Para Cristina Matos, docente da UTAD, as medidas são necessárias mas surgem como uma reação, quando deveríamos olhar mais para o lado da prevenção destas situações e da preparação para as mesmas.
“Temos o hábito de reagir às situações, e não agir para as prevenir. Isso não resolve o problema, apenas atenua as suas consequências. As medidas que foram tomadas relativamente à produção hidroelétrica, para garantir água para o consumo humano, servem para controlar a situação mas não podem ser mantidas indefinidamente.
Estas situações serão cada vez mais frequentes, portanto, temos que nos preparar melhor, pensando em soluções que permitam dar uma resposta mais efetiva a quem mais depende da água. O ministro veio afirmar que haverá sempre água para consumo humano, essa será sempre, e bem, a prioridade mas, ao tirarmos a água da agricultura estamos a tirar sustento a boa parte dos humanos e, por consequência, menos alimento disponível para todos.

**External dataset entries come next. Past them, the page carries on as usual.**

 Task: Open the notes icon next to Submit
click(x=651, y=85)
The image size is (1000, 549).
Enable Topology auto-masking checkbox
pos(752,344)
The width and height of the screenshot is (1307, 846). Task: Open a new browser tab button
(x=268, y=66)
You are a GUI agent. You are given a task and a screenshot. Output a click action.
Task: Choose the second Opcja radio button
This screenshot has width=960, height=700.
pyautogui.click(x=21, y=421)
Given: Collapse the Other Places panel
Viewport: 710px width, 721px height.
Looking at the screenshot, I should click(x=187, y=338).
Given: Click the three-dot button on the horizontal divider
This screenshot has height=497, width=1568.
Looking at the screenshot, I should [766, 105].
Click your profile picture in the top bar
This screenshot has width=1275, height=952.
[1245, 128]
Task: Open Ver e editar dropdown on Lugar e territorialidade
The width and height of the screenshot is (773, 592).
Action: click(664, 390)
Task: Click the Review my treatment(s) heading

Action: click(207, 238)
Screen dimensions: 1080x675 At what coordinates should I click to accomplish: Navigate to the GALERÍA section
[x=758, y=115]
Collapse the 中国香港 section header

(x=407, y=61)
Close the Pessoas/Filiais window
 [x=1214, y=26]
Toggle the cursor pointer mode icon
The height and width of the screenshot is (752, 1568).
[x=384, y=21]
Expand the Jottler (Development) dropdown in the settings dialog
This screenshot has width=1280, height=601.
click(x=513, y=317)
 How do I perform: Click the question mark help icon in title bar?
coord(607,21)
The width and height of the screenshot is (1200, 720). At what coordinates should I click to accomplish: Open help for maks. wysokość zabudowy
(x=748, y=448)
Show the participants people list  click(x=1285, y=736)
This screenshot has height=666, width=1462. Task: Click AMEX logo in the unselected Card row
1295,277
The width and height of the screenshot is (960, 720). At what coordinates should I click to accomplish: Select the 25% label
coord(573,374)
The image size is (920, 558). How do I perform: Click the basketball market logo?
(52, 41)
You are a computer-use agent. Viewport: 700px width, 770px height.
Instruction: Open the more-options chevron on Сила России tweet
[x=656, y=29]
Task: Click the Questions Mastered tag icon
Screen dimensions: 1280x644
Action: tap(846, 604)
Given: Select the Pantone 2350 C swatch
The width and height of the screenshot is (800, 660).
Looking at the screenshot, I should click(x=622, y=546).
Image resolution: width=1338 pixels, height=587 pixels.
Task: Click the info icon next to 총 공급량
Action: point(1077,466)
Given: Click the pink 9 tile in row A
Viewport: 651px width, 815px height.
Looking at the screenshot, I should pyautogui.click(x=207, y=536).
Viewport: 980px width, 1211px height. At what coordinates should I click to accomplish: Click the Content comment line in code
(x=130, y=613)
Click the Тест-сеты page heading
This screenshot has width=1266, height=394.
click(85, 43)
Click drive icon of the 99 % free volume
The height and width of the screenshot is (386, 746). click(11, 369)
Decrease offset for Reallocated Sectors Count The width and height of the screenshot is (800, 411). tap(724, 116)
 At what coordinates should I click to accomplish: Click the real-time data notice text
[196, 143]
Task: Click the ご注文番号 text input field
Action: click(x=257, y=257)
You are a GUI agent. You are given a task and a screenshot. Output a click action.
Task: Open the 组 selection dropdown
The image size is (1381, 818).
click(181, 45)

Previsões não indicam mudança
Márcio Santos, criador da página Meteo Trás os Montes, em declarações à nossa reportagem afirma que, mesmo nas previsões de prazo alargado, não trazem indicação de qualquer chuva até ao final de fevereiro, situação que se poderá estender até março.
“Atendendo às atuais tendências a largo prazo, e previsões mensais, não se prevê precipitação significativa, pelo que o cenário mais provável é de agravamento da seca até ao final do que resta de mês
As previsões para março não são melhores, os 2 principais centros de previsão, o europeu ECMWF e o americano da NOAA indicam que março também será seco, em linha com os últimos meses.
Para que se entenda a magnitude do que estamos a falar, nos primeiros 15 dias deste mês, em Vila Real caíram apenas 5.8 litros por m2, pouco mais de 4% do que seria normal”.
O especialista em meteorologia lembra ainda a atualização dos dados do IPMA, até 15/02, que indica que já superamos a seca de 2005.
“Os dados a 15 de fevereiro que indicam que esta seca já superou a grande seca de 2005 quando comparada a superfície em seca severa e extrema no nosso país, ou seja, há décadas que não chegávamos a meados de fevereiro com este grau de seca meteorológica”.